In 1968, the Sony Portapak -- the first portable video tape recording system -- arrived in France, heralded with a paper advertisement showing an à la mode teenage schoolgirl with the two-piece video camera slung over her shoulder like a backpack. Soon after, 24-year-old Carole Roussopoulos lost her day-job at Vogue and, at the urging of her husband’s friend Jean Genet, became the second person in France to purchase the Portapak. The first was Jean-Luc Godard.
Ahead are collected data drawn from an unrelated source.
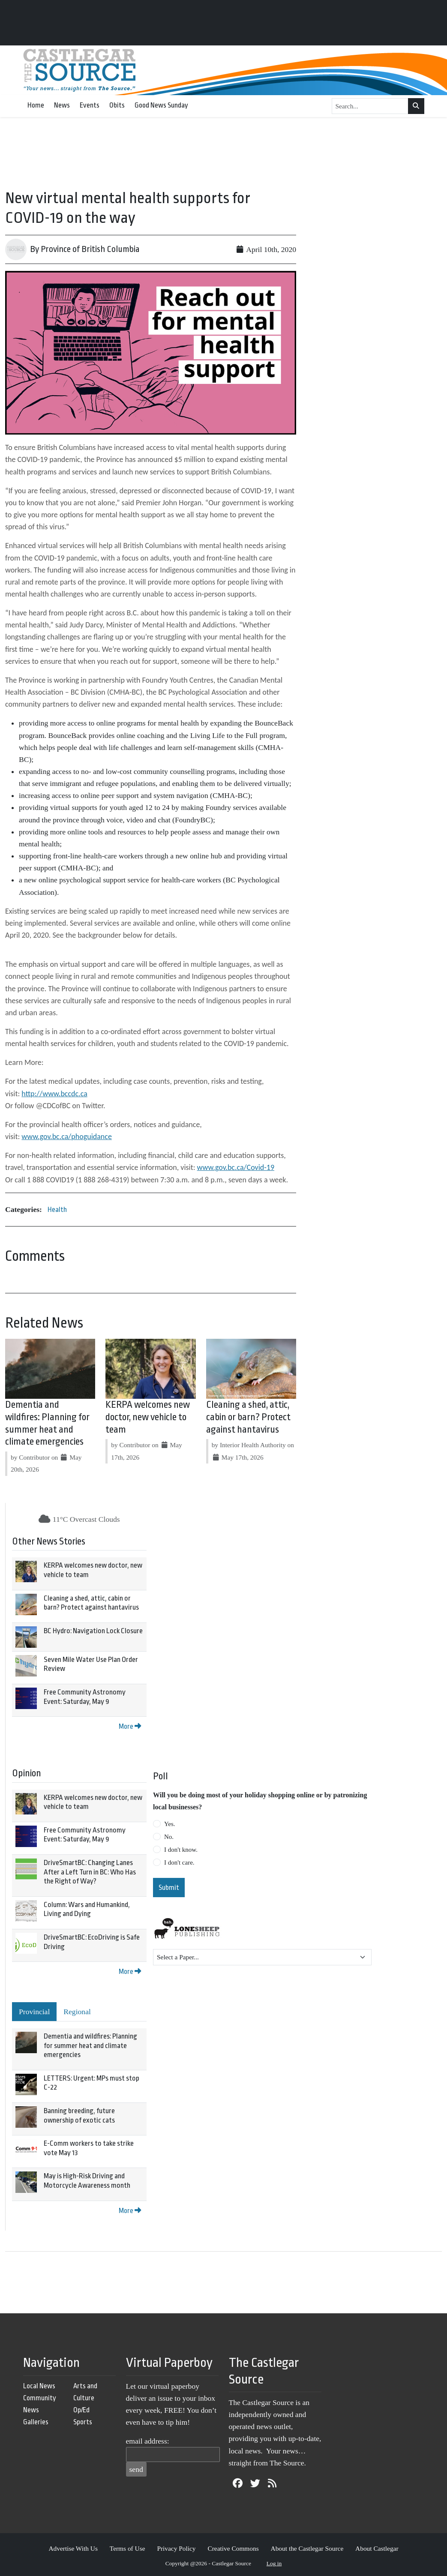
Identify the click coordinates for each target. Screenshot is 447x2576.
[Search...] (370, 106)
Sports (82, 2422)
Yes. (169, 1823)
This quiet cataclysm was the launching point of a number of post-’68 all-women activist-minded video collectives in Paris, and is also what would eventually lead Roussopoulos to meeting Delphine Seyrig. Roussopoulos’s friendship with the movie star is the subject of Delphine et Carole, which has its US premiere at MoMA Doc Fortnight. The film is directed by the documentarian Callisto McNulty, who is also the granddaughter of Roussopoulos -- text explains that the extraordinarily prolific Roussopoulos was working on a documentary about her friend when she passed away in 2009. That film was the starting point for this one.
Roussopoulos says on screen that when Seyrig walked into her modest video editing workshop in the 14th district of Paris to take a class, she had no idea who she was. Seyrig had a natural aptitude for the medium and bold theories on how the invention could bolster the women’s movement, and together with Ioana Wieder the women formed a collective dubbed Les Insoumuses. Much of their radical work could recently be seen at Anthology Film Archives’s 2017 overview of Roussopoulos’ films, and McNulty’s doc is a skillful distillation of their primary concerns -- legal and accessible abortion, the decriminalizing of sex work, the destigmatization of women’s sexuality in the media. Seyrig is such an immediately striking personality, alternating between furious, cunning, and wryly funny, that the collective element of their work gets a bit lost as the film is so taken by her presence, but it’s impossible to blame the filmmaker. There’s an innate power in seeing behind-the-scenes shots of Seyrig setting up a camera, grinning devilishly. Interviews with Marguerite Duras and a young Chantal Akerman tell us what is already so apparent -- Seyrig had a commanding knowledge of the ways that a camera could be used for political and social change, and many men in the industry feared her because of it. The brisk 70-minute film feels like a primer to a movement and the personality at the forefront of it, much as Sini Anderson’s Kathleen Hanna doc The Punk Singer did in 2013. McNulty’s film pulses with the same restless, inspirationally punk energy and serves as ripe entry point into Seyrig and Roussopoulos’ bodies of work.